Task objective: Across the whole listing, filter for the string "Given" and copy every line that has it.

Task material:
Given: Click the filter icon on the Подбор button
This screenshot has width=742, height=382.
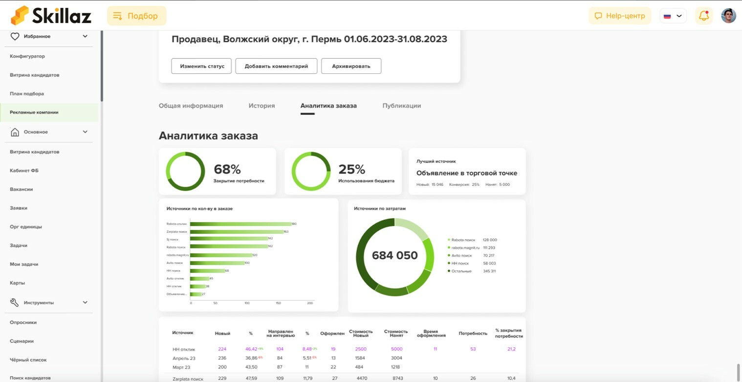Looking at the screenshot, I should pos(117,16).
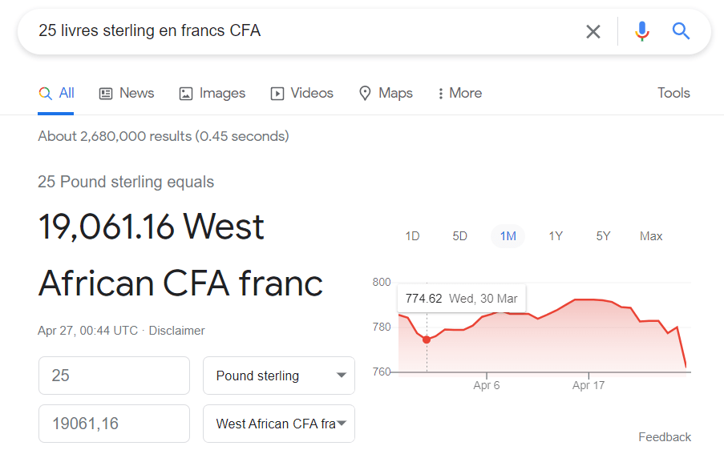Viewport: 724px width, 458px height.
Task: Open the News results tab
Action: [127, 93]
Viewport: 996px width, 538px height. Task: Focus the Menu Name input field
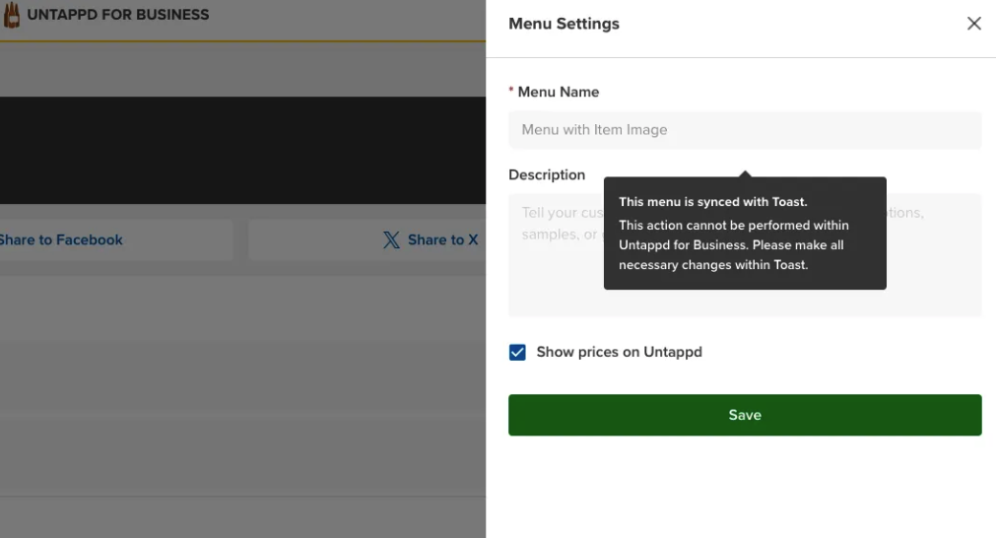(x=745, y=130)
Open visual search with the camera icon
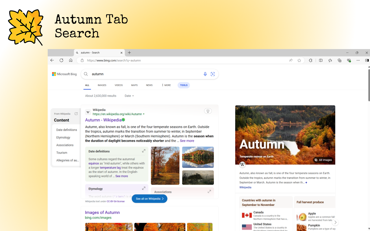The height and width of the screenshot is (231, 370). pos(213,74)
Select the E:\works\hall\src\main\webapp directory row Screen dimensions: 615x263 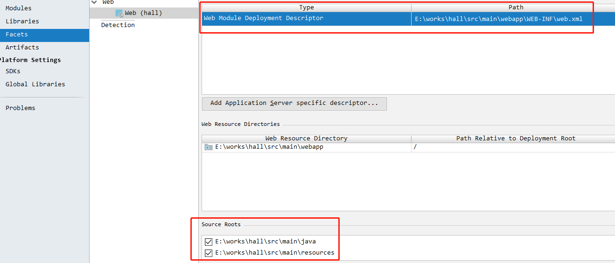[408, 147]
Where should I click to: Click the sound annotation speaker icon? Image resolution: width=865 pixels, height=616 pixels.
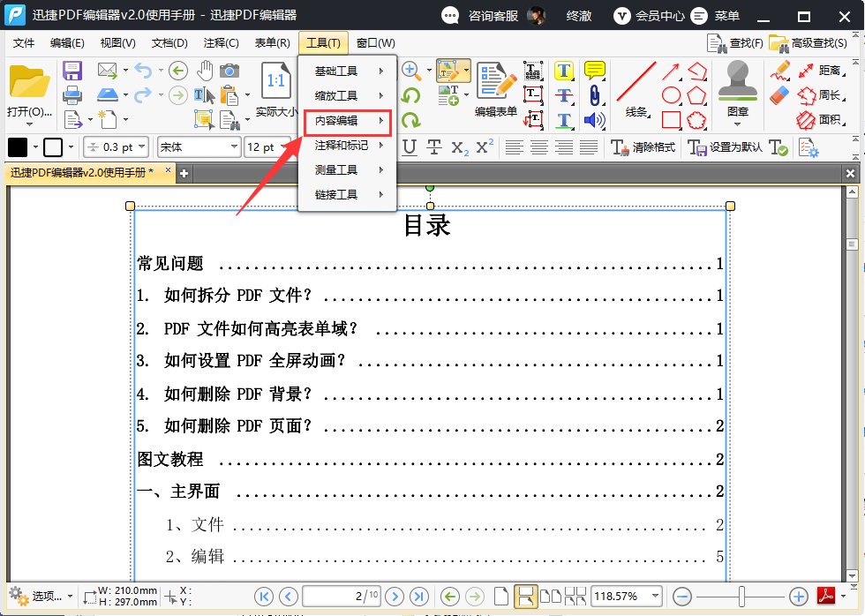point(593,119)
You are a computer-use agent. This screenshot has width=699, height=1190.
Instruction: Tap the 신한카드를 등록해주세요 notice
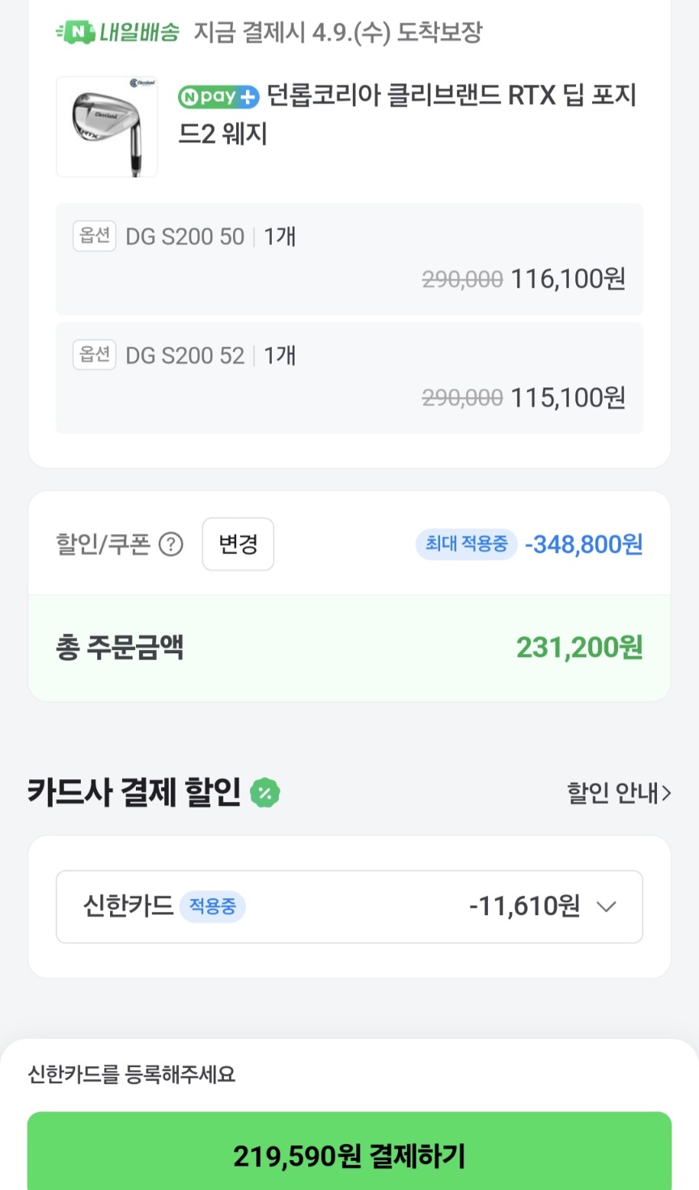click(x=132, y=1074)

--

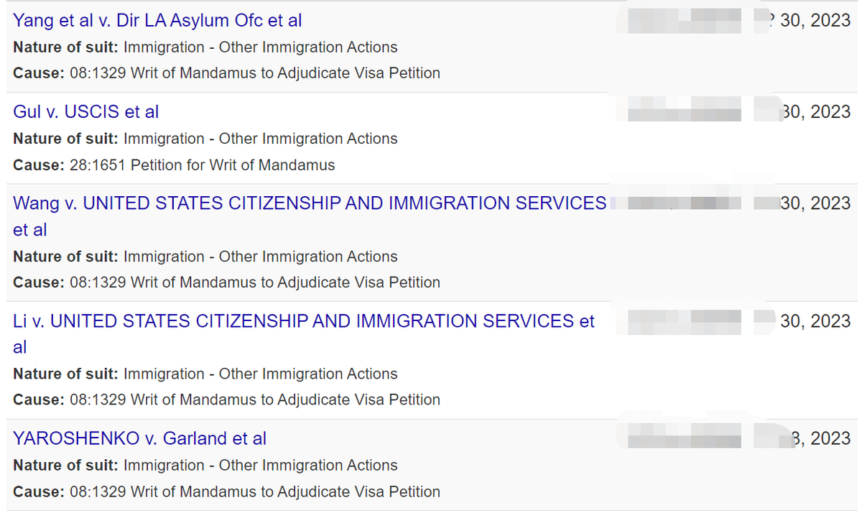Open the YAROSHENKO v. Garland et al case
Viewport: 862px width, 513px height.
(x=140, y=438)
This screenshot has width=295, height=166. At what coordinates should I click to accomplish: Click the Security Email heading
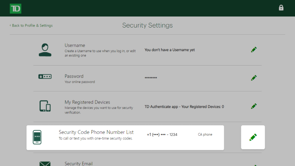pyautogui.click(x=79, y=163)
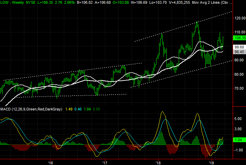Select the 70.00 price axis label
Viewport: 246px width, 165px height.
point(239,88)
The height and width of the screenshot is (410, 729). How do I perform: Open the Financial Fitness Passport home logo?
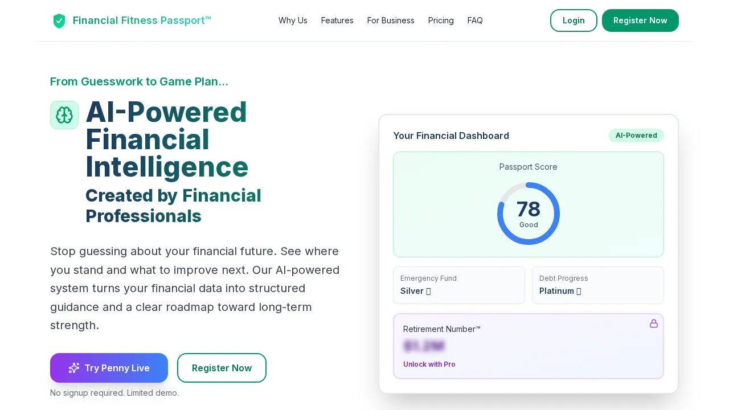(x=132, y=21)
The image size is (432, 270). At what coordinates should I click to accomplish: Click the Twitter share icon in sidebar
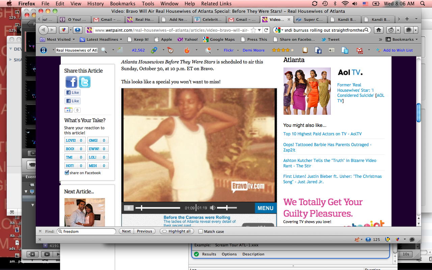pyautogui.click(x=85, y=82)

...

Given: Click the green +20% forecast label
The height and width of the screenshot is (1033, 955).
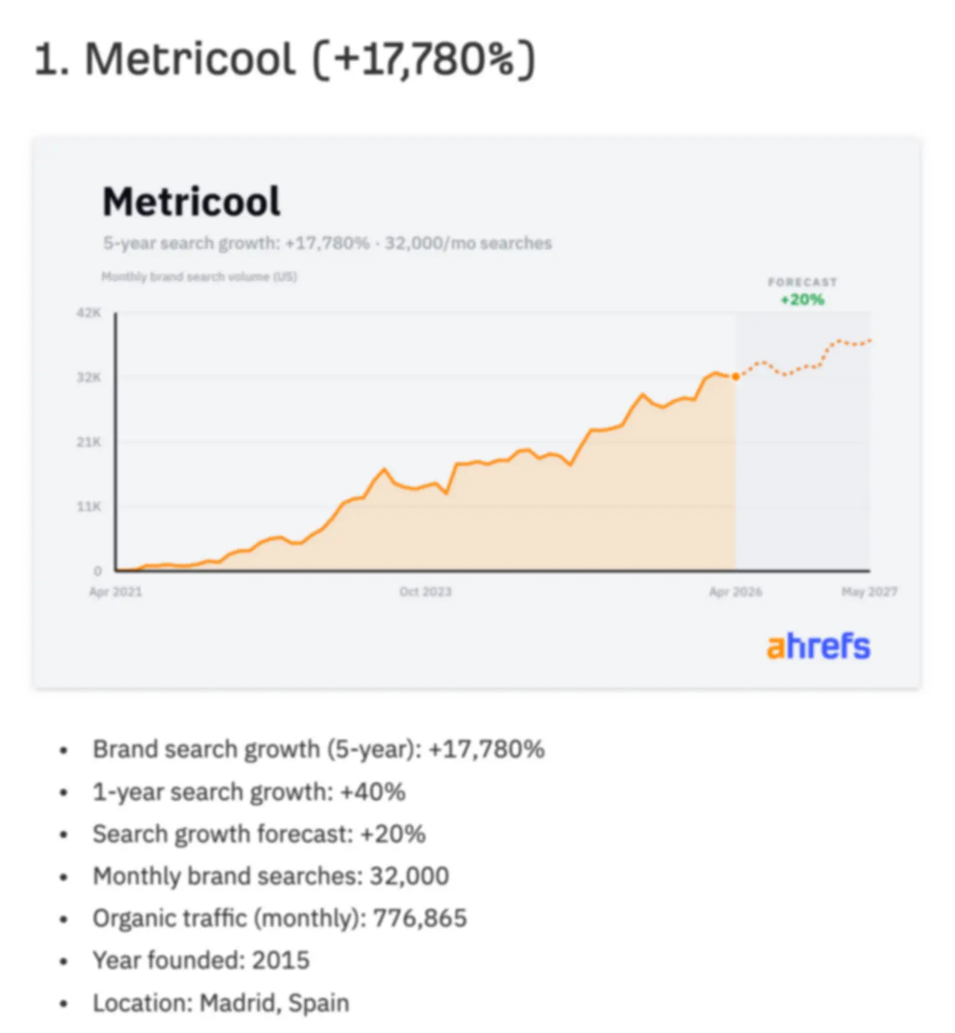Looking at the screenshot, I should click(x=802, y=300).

Solved problem:
Given: Click the filter icon on the Подбор button
Given: Click the green +20% forecast label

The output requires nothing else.